Focusing on interfaces and surfaces with which people interact is also another challenge. Facial recognition and the Internet of Things could do away with the need to push open doors or punch in access codes to get into buildings.
“If architects took it seriously as a design challenge, they could actually do it in a very beautiful and even unnoticeable way... we could live in a world as clean and safe as a hospital”
For architects and city planners who pride themselves on their skill in creating communal spaces where people can mingle and interact, the idea of self-isolation to prevent the spread of an illness is anathema. “Do I think people who plan cities are considering these challenges?” asks Dalziel. “I think it would be great if they were.”
Because it’s important. Every offhand meeting created by bringing people together, whether at a hot-desking workspace or a winding path through a park leading to communal benches, is an opportunity to transmit illness.

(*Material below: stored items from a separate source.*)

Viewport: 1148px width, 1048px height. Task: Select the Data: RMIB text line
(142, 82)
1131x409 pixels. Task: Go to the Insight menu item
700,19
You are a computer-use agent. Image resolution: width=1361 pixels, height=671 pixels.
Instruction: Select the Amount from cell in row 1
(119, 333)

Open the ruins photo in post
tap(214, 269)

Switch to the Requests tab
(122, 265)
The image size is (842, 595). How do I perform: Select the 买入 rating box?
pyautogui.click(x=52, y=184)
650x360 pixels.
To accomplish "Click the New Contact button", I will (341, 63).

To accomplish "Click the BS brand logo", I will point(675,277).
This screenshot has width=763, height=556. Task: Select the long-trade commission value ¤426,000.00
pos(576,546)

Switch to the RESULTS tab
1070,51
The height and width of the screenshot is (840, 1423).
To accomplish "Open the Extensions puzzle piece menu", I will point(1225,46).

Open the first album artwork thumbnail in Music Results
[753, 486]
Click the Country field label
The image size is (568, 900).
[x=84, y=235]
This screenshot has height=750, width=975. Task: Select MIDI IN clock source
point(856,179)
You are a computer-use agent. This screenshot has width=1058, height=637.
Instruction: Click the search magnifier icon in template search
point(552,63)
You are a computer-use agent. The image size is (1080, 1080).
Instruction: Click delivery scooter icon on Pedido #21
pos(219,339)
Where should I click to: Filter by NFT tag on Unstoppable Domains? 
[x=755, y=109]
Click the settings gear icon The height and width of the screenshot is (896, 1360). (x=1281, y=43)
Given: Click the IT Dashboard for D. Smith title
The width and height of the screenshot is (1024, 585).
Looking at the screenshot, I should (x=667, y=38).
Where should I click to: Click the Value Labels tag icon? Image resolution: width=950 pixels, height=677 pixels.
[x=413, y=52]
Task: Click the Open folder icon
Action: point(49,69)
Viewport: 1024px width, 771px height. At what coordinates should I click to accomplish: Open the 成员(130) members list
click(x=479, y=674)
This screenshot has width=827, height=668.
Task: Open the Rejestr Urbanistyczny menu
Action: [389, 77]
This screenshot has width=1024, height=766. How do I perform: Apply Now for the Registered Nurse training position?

“The type of disease you’re dealing with is going to affect what design parameters you’d have to worry about in terms of public space, in terms of interiors, in terms of how close people get when they’re actually in social spaces and that sort of thing,” says Manaugh. But it’s important that we take lessons from this outbreak and previous ones and break down the barrier between healthcare provision and architecture in general.
In the same way that urban designers use computer modelling to look at how people and vehicles travel through cities, they should also track the spread of diseases through them and factor that into their designs. “You can absolutely do that,” says Dalziel, adding that the computational tools already exist. “One thing I think would be exciting to consider would be adding that to the portfolio of factors that are considered.”
It’s a challenge, but we need to nudge design to prevent and slow the spread of future epidemics like that of COVID-19. “If medical professionals had their way, hotel interiors would look slightly different in terms of how we keep guests from bumping into one another in hallways,” explains Manaugh.
Yet that isn’t practical in vast cities, particularly their transport networks. “I think metropolises are always going to have these high-density pockets, inescapably,” says Dalziel. But you can mitigate some of their greatest risks.
Some useful developments have already happened. Contactless payment systems on the London Underground and buses mean people don’t have to touch the same surfaces as others have. Touch-free sinks have reduced the likelihood of people picking up germs – although public bathroom doors that open without being touched are still seemingly a lifetime away.
But just because one thing worked for SARS or MERS, it doesn’t mean it will necessarily work for COVID-19 or Ebola. There’s no silver bullet.
“It’s a catalogue of dozens, if not hundreds, of smaller things that would help mitigate this,” adds Manaugh.
In part, we’re also limited by the boundaries of our knowledge of coronavirus. “We’re still unclear exactly about where coronavirus came from, precisely how it circulates and how long it lasts on surfaces,” he says.
But that shouldn’t limit our goals, he argues. “It might sound very dreary and slightly depressing to imagine the entire world redesigned as a kind of hospital ward,” he says. “But I think if architects took it seriously as a design challenge, they could actually do it in a very beautiful and even unnoticeable way that a generation from now would mean your children or grandchildren could actually live in a world that is effectively as clean and safe as a hospital.”